Strategic Communications and Marketing News Bureau

How automobile use can indicate obesity rates in the U.S.

Sheldon H. Jacobson, a U. of I. computer science professor, and graduate student Douglas M. King are experts on the relationship between obesity and automobile travel. They recently discussed the new statistics indicating that obesity rates in the United States leveled off in 2009-2010.

You have been studying the relationship between obesity and automobile travel for some time. What have you found?

Our initial research (dating back to 2006 and updated in 2009) measured the impact of obesity on automobile fuel consumption in the United States. We estimated that 1 billion additional gallons of fuel are being used in noncommercial vehicles purely because American drivers and passengers weigh more than they did in 1960. Our most recent research reversed this analysis to estimate the impact of automobile use on obesity rates. In an article published in 2011 in the journal Transport Policy, we identified a strong correlation (about 99 percent) between how much people in the United States drive and obesity rates over the past decade. In other words, as we choose to drive more, obesity rates climb.

What does this recent research relating obesity and automobile travel suggest?

If each automobile driver in the United States drove 1 less mile per day, we would observe a drop of 2.16 percent in the obesity rate after six years. This drop would translate into 5 million fewer people being classified as obese in the United States. Given that the average person classified as obese spends an additional $1,500 in annual health care costs compared to the average-weight person, this would result in an annual health care cost savings of $7.5 billion. In addition, more than 3 billion fewer gallons of gasoline would be used annually, resulting in an additional potential savings of over $10.5 billion. Therefore, 1 less mile per day per driver in the United States could result in $18 billion of healthcare and out-of-pocket energy cost savings.

The recently released data from the CDC showed that obesity rates leveled off in the United States in 2009-2010. Were you surprised by this change?

Not really. Beginning in 2001, the number of automobile miles driven per licensed driver began to level off in the United States. Given that our model shows that the strongest correlation between automobile miles driven and obesity rates occurs with a six year lag, this would suggest that that miles per licensed driver in 2001-2004 would translate into a leveling off of obesity rates in 2007-2010.

What do you expected to happen in future years, in terms of obesity rates?

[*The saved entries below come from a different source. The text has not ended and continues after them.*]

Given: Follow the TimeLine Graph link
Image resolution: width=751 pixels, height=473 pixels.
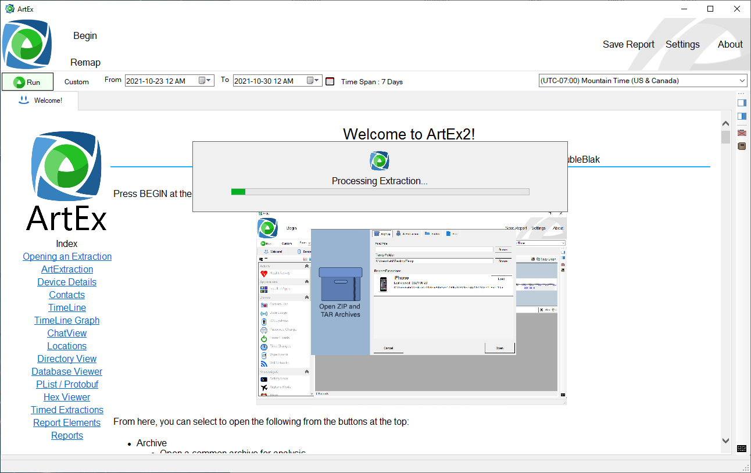Looking at the screenshot, I should (x=67, y=321).
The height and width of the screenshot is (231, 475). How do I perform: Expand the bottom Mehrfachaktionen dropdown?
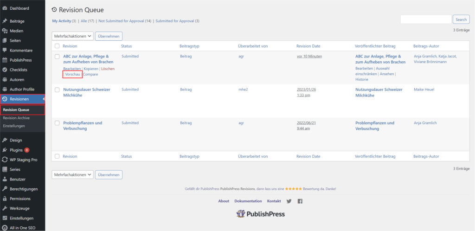[72, 175]
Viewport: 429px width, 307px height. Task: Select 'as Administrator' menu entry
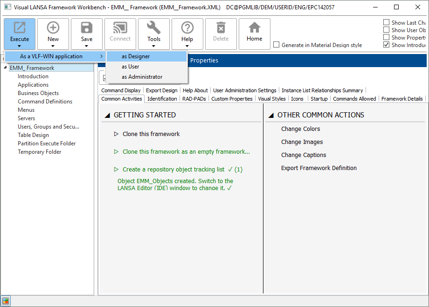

Our model suggests that the obesity rate should remain stable through 2013. On average, Americans drove the most from 2004-2006, followed by a slight reduction in 2007; with a six-year lag, this plateau corresponds to a steady obesity rate from 2010-2013. Moreover, gasoline prices have led people to use their automobiles less frequently. In time, this may translate into lower obesity rates.

What can the average person do to help reduce obesity rates in the United States?

Travel can often be classified as either mandatory or discretionary. Mandatory travel requires the most efficient and expeditious mode of transportation, which is usually the automobile. Discretionary travel provides more flexibility. As society asks that we do more with less and places a premium on our time, it funnels us toward making the automobile our first choice when travelling. Small changes in this choice, by walking or cycling a quarter of a mile to a store rather than driving, can lead to enduring changes in obesity rates. Given the growing costs associated with obesity, we are in a position to make better choices that can benefit not only society, but ourselves as well.